Copy verbatim the block of lines in the entries below whose first line contains "The height and width of the screenshot is (378, 713)." and whose last line contains "2125x933 pixels.". Leave out all other lines.
╭─ DATA
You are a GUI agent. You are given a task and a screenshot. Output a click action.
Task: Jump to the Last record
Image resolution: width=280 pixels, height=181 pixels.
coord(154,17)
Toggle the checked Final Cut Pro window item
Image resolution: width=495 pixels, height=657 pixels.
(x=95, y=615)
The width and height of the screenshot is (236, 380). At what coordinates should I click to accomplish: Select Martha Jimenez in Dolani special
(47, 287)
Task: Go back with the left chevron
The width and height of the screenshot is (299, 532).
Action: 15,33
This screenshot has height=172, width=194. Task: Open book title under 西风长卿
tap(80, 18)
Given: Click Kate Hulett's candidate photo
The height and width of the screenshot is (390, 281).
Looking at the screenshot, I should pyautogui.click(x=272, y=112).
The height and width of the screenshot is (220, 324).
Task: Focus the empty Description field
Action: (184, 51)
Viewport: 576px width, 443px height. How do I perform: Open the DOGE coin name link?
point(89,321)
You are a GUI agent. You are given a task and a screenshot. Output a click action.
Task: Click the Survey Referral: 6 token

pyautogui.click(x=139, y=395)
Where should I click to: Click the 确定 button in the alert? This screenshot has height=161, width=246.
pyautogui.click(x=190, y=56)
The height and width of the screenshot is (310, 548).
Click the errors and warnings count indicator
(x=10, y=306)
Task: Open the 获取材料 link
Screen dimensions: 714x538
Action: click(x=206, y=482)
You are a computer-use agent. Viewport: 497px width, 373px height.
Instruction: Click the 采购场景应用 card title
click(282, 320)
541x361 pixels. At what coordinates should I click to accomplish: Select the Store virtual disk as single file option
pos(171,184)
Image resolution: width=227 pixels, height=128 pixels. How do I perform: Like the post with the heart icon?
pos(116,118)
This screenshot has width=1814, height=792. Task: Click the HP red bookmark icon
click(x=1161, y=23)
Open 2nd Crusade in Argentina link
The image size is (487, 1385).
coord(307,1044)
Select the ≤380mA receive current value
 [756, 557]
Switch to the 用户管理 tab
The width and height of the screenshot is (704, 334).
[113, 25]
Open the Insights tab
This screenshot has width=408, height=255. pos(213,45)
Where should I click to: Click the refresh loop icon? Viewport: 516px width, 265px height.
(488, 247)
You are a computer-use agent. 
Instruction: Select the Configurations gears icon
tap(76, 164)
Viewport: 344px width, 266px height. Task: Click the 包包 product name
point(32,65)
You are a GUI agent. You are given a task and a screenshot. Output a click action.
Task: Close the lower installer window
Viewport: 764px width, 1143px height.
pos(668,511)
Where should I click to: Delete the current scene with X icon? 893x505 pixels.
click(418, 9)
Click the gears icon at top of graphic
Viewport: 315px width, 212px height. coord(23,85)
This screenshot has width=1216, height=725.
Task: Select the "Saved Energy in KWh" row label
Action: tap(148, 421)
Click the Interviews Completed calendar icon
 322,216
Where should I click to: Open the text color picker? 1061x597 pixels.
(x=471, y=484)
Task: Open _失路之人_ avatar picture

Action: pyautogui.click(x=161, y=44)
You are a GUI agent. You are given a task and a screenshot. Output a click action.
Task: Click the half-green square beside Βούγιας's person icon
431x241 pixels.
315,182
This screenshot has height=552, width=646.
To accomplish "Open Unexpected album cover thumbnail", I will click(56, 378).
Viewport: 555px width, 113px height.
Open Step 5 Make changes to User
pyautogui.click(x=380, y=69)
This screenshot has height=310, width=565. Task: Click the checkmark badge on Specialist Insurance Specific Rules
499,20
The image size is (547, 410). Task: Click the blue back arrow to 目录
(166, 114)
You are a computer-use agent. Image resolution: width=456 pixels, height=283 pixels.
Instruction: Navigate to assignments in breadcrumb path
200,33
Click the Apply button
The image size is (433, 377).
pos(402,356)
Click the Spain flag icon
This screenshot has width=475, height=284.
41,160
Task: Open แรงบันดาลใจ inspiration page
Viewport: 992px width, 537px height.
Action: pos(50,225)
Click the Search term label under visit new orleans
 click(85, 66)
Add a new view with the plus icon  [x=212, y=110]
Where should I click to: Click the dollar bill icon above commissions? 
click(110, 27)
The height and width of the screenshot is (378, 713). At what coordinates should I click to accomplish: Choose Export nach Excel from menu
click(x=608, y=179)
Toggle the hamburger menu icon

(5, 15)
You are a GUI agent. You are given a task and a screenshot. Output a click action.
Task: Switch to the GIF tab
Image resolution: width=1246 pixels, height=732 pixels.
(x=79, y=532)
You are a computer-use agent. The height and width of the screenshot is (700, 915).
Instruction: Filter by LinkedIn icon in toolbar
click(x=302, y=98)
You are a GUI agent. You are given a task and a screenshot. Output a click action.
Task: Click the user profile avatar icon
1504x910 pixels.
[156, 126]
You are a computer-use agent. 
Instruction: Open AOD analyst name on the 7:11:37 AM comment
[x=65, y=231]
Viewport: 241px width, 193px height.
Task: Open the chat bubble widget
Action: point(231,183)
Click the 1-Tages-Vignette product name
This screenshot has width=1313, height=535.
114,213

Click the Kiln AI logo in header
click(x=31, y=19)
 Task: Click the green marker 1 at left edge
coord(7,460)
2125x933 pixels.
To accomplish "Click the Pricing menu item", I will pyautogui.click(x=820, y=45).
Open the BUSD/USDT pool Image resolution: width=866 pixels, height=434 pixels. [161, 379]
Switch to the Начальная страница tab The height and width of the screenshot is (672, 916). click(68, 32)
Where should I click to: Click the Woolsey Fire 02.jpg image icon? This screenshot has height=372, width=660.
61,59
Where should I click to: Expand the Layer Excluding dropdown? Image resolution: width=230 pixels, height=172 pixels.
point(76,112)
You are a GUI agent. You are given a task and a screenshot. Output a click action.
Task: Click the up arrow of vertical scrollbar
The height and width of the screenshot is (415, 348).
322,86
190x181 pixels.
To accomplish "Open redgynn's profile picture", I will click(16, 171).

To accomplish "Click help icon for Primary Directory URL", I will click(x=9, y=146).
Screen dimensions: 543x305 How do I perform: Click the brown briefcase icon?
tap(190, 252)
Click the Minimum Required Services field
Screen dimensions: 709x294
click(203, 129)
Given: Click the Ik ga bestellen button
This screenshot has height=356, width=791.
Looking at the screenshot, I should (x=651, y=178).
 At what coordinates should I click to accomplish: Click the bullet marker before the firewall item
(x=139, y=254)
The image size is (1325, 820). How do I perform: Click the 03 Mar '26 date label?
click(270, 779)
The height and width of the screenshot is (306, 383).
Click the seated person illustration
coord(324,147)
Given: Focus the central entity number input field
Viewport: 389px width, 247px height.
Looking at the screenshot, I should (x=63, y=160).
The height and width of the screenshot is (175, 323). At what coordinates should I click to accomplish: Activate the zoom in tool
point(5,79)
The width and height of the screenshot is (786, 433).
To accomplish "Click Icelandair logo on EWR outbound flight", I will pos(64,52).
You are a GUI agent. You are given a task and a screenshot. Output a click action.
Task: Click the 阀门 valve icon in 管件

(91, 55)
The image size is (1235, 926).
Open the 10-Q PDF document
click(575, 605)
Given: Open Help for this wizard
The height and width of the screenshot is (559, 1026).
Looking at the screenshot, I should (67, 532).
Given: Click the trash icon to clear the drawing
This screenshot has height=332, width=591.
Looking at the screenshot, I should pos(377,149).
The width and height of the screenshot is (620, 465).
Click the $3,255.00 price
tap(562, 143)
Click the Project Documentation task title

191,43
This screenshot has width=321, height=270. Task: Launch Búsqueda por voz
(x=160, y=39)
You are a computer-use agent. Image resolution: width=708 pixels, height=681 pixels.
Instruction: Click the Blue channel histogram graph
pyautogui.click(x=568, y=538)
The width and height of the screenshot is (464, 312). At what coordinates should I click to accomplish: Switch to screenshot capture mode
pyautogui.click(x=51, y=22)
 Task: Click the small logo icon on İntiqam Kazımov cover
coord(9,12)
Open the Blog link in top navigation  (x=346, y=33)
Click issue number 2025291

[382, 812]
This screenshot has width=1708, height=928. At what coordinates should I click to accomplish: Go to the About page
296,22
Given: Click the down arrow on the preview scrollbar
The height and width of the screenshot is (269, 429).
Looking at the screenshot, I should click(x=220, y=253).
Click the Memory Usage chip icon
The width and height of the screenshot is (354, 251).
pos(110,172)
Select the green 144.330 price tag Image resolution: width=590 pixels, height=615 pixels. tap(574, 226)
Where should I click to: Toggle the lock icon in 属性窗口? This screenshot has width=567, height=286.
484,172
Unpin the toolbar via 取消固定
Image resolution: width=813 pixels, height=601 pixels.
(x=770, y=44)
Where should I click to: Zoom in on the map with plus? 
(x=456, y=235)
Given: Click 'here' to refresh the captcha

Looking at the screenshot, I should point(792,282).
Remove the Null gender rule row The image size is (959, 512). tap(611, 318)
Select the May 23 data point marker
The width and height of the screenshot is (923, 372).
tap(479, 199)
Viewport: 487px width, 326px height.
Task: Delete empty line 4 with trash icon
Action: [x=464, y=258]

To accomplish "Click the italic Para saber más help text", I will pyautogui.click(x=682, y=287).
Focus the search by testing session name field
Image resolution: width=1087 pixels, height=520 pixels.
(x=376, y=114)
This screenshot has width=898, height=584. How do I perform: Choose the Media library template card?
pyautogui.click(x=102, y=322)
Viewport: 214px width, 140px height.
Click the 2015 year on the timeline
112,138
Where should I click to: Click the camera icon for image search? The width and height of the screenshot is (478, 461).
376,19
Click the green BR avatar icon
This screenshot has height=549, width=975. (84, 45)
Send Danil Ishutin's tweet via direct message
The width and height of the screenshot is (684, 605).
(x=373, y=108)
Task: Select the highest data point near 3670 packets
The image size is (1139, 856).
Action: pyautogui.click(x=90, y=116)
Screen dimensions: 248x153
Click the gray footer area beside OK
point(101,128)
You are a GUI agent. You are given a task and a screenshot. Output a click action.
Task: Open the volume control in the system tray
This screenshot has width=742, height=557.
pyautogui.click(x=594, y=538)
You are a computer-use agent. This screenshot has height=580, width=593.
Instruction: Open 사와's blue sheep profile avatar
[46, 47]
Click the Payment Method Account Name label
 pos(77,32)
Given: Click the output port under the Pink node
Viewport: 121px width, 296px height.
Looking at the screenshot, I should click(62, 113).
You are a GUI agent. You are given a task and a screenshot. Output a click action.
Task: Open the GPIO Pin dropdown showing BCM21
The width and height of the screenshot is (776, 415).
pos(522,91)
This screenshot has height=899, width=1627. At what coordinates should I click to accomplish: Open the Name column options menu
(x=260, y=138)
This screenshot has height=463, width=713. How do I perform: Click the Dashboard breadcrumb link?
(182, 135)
╰─
* COMPLETED EXERCISE *
The height and width of the screenshot is (378, 713). At what coordinates should I click to accomplish: Choose Export nach Excel from menu
click(x=608, y=179)
Toggle the hamburger menu icon

(5, 15)
You are a GUI agent. You are given a task and a screenshot. Output a click action.
Task: Switch to the GIF tab
Image resolution: width=1246 pixels, height=732 pixels.
(x=79, y=532)
You are a computer-use agent. The height and width of the screenshot is (700, 915).
Instruction: Filter by LinkedIn icon in toolbar
click(x=302, y=98)
You are a GUI agent. You are given a task and a screenshot. Output a click action.
Task: Click the user profile avatar icon
1504x910 pixels.
[156, 126]
You are a computer-use agent. 
Instruction: Open AOD analyst name on the 7:11:37 AM comment
[x=65, y=231]
Viewport: 241px width, 193px height.
Task: Open the chat bubble widget
Action: point(231,183)
Click the 1-Tages-Vignette product name
This screenshot has width=1313, height=535.
114,213

Click the Kiln AI logo in header
click(x=31, y=19)
 Task: Click the green marker 1 at left edge
coord(7,460)
2125x933 pixels.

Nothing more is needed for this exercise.